Hamish MacCunn may be known for such exotica as the opera Jeannie Deans or the concert overtures The Dowie Dens o’Yarrow and The Ship o’ the Fiend. Today, we heard The Land of the Mountain and the Flood, his most popular overture. Part of the piece formed the signature tune for BBC TV’s Sutherland’s Law (1973-1976), and EMI had it brandish the Scottish flag in its long-lived collection Music of the Four Countries which dates back to vinyl days in 1978. The overture also appears on Hyperion’s more recent all-MacCunn disc. The orchestra, some 53 players, artfully evoked the mist and mysteries, from which emerged a stoic march enhanced by the occasional skirl. It was all done con molto passione. The composer’s embattled cymbal crashes were over the top but otherwise the intense atmosphere was finely sustained.
The first half ended with another piece that has large audience pull – it was recorded by Heifetz, Oistrakh, Chung, Campoli and Little, among many others. Max Bruch was a fixture ‘down the road’ in Liverpool in 1880-1883. The four-movement Scottish Fantasy, dedicated to Sarasate, vies with Bruch’s three violin concertos; he completed it in the first year of his time with Liverpool Philharmonic Society. This substantial piece was quite moody, lyrical and discreet in the hands of soloist Shuwei Zuo, with her finely spun violin sound mostly rising shoulder-high. The work ends with accustomed fireworks. This was against the backdrop of the full orchestra, where the harp, on occasion, registered strongly. That is as it should be: the Fantasy’s title says ‘für die Violine mit Orchester und Harfe’.

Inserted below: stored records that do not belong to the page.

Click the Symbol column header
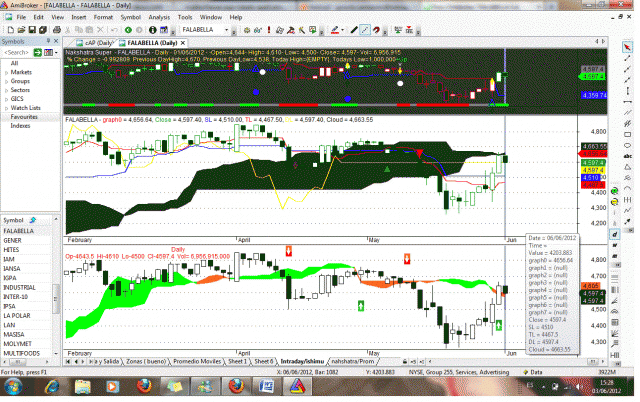This screenshot has height=402, width=640. (14, 221)
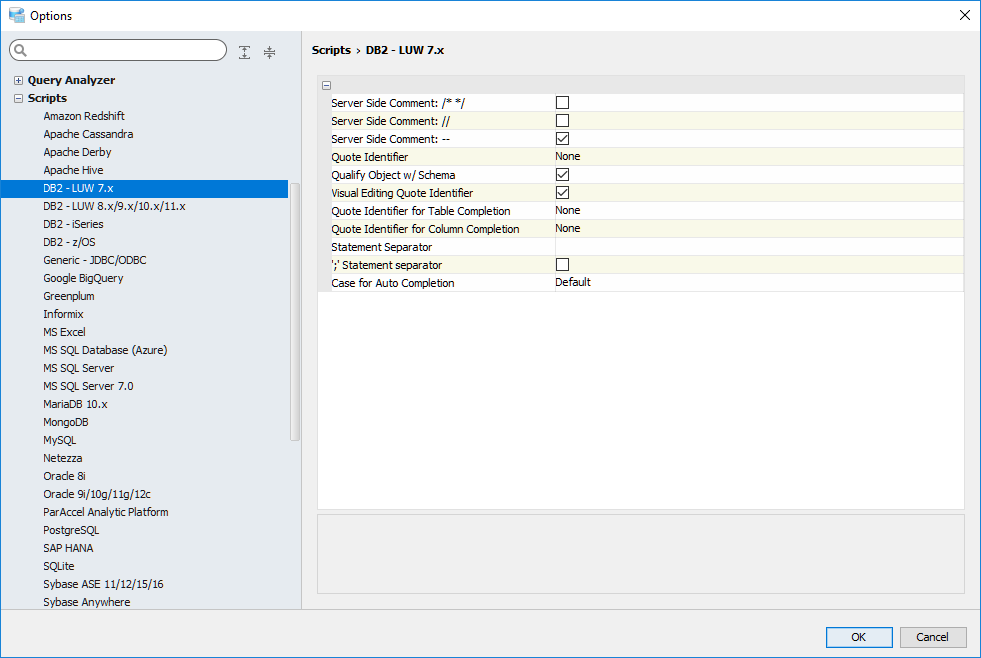This screenshot has height=658, width=981.
Task: Collapse the Scripts tree node
Action: [x=18, y=98]
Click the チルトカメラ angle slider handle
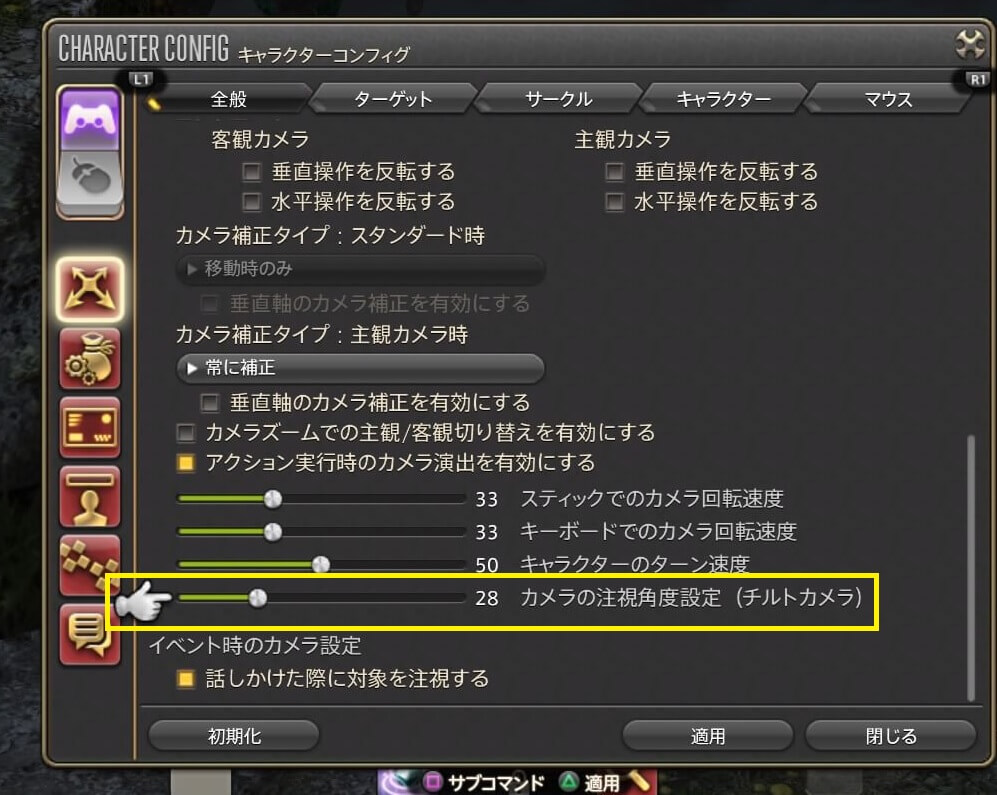 (x=258, y=598)
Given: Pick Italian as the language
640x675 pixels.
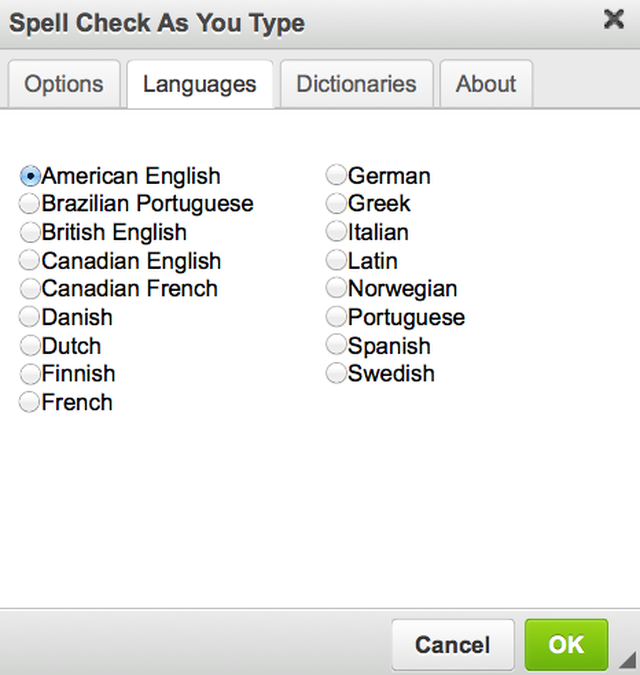Looking at the screenshot, I should pos(336,233).
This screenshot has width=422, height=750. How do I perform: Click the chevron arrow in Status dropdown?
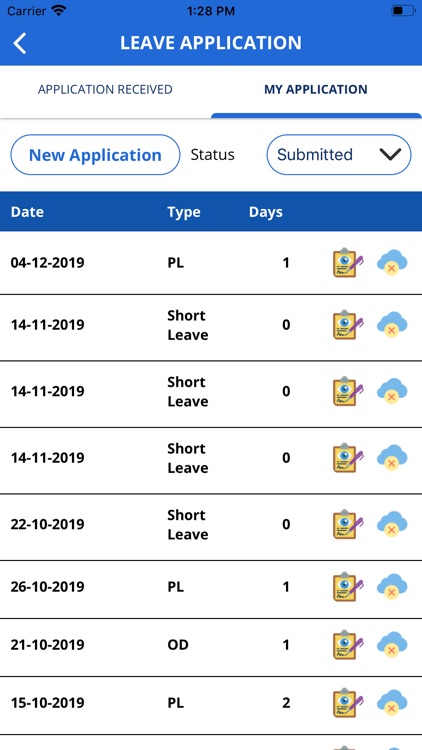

Malcolm Arnold’s piano piece Variations on a Ukrainian theme, nicely arranged locally for clarinet and strings, opened the concert in the now-common tribute. The piece is understated, yet soulfully attractive. Arnold the dazzling maestro took over for the Four Scottish Dances, premiered at the Royal Festival Hall on 8 June 1957 by the composer leading the BBC Concert Orchestra. Today, the Town Hall echoed thunderously to the strathspey, reel and fling in all their tartan flummery and occasionally whiskey-infused uppitiness, familiar from Arnold’s Tam O’Shanter and Hobson’s Choice. He left us in no doubt of his mastery of poetry in the third dance which was most beautifully sung: ‘a calm summer’s day in the Hebrides’. Breathtaking indeed. It would have been unconventional but the piece might better have concluded the concert to give us an emotional upswing.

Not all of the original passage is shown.